# Demo 01 -  Sakila Star Schema & ETL  

All the database tables in this demo are based on public database samples and transformations
- `Sakila` is a sample database created by `MySql` [Link](https://dev.mysql.com/doc/sakila/en/sakila-structure.html)
- The postgresql version of it is called `Pagila` [Link](https://github.com/devrimgunduz/pagila)
- The facts and dimension tables design is based on O'Reilly's public dimensional modelling tutorial schema [Link](http://archive.oreilly.com/oreillyschool/courses/dba3/index.html)

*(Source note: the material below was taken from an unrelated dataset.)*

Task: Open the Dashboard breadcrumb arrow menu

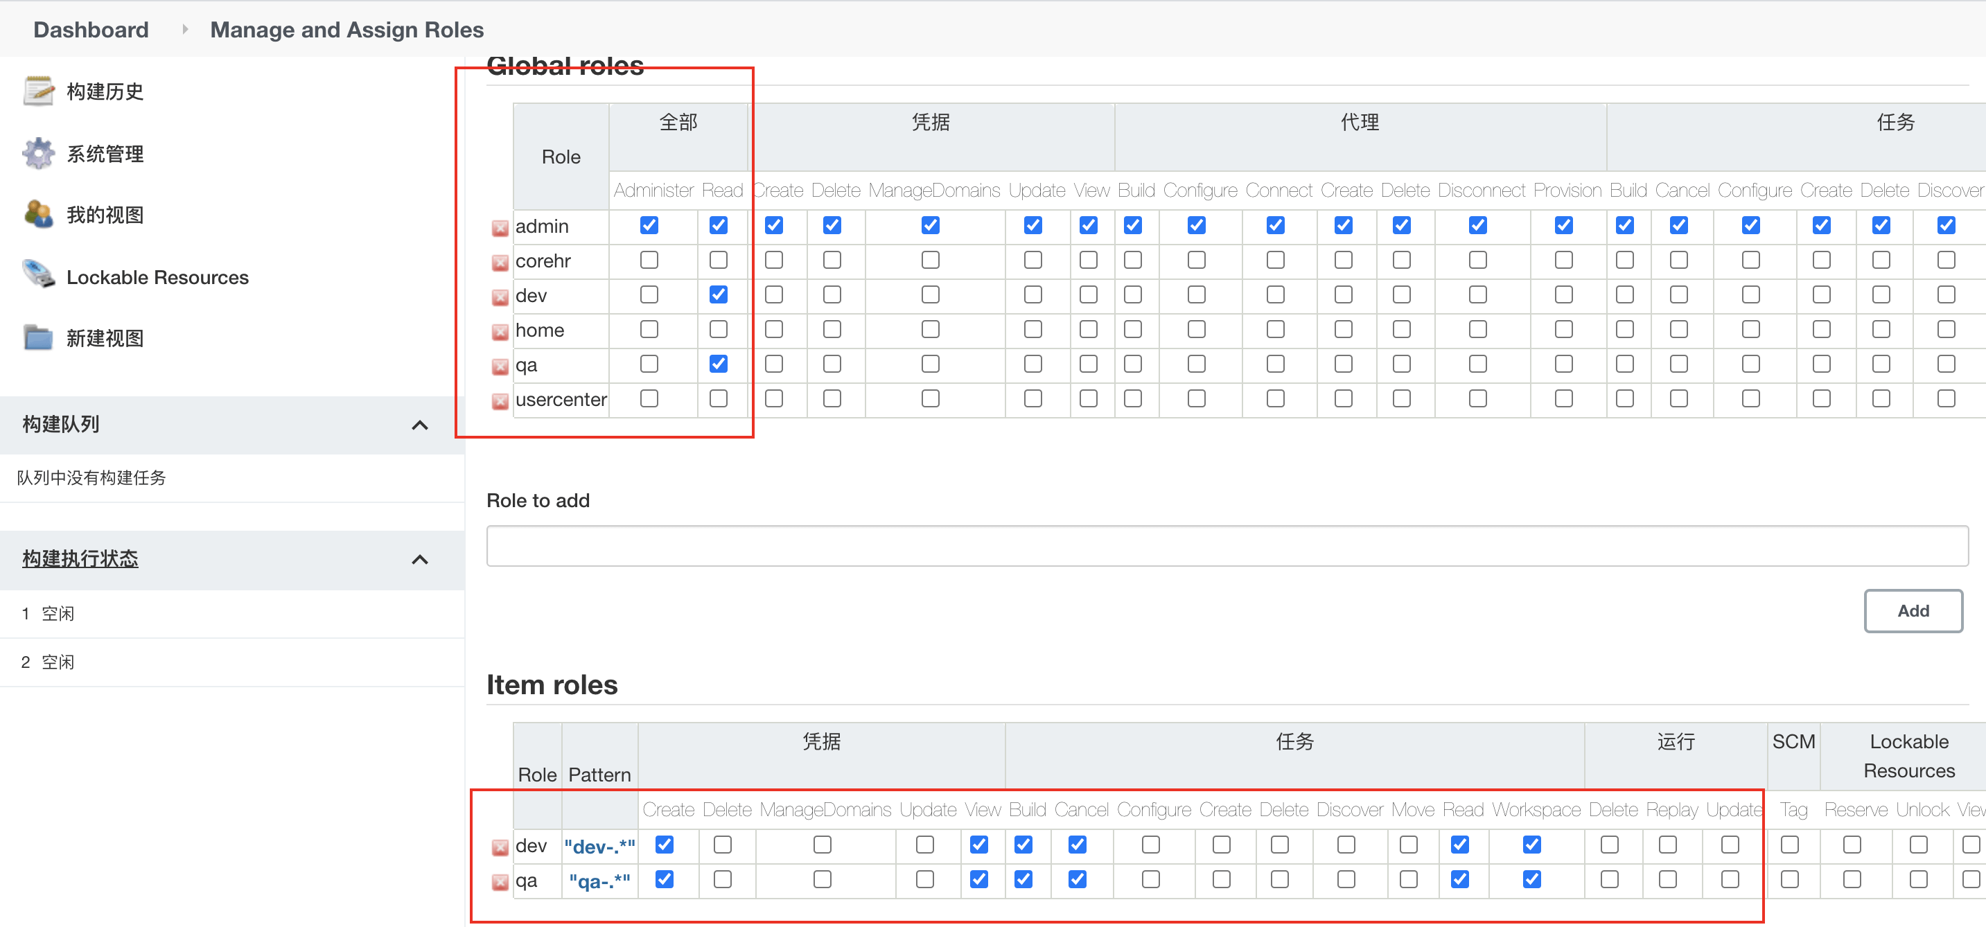Action: coord(185,29)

This lesson dives into how to complete data analysis in Postgresql on:

- 3NF
- Star Schema

# STEP0: Using ipython-sql

- load ipython-sql: `%load_ext sql`

- To execute SQL queries you write one of the following atop of your cell: 
    - `%sql`
        - For a one-liner SQL query
        - In a one-liner SQL query, you can access a python var using `$`    
    - `%%sql`
        - For a multi-line SQL query
        - In a multi-line SQL query, you can **NOT** access a python var using `$`


- Running a connection string with a postgresql line like:
`postgresql://postgres:postgres@db:5432/pagila` connects to the database


# STEP 1: Connect to the local database where Pagila is loaded

##  1.1 Create the pagila db and fill it with data
- Adding `"!"` at the beginning of a jupyter cell runs a command in a shell, i.e. we are not running python code but we are running the `createdb` and `psql` postgresql commmand-line utilities

In [None]:
!PGPASSWORD=student createdb -h 127.0.0.1 -U student pagila
!PGPASSWORD=student psql -q -h 127.0.0.1 -U student -d pagila -f Data/pagila-schema.sql
!PGPASSWORD=student psql -q -h 127.0.0.1 -U student -d pagila -f Data/pagila-data.sql

## 1.2 Connect to the newly created pagila db

In [None]:
%load_ext sql # We load the extension

In [None]:
DB_ENDPOINT = "127.0.0.1"
DB = 'pagila'
DB_USER = 'student'
DB_PASSWORD = 'student'
DB_PORT = '5432'

# We connect to our local extension here
# postgresql://username:password@host:port/database
conn_string = "postgresql://{}:{}@{}:{}/{}" \
                        .format(DB_USER, DB_PASSWORD, DB_ENDPOINT, DB_PORT, DB)

print(conn_string)

In [None]:
%sql $conn_string 
# One-liner that connects to the newly created pagila DB after loading and connecting to the local extension

# STEP 2 : Explore the 3NF Schema

* Use the schema's tables to explore it through the base questions of:

1. How much data do we have?
2. When did the events happen?
3. Where did the events happen? 

![pagila-3nf%20Relationship%20Diagram.png](attachment:pagila-3nf%20Relationship%20Diagram.png)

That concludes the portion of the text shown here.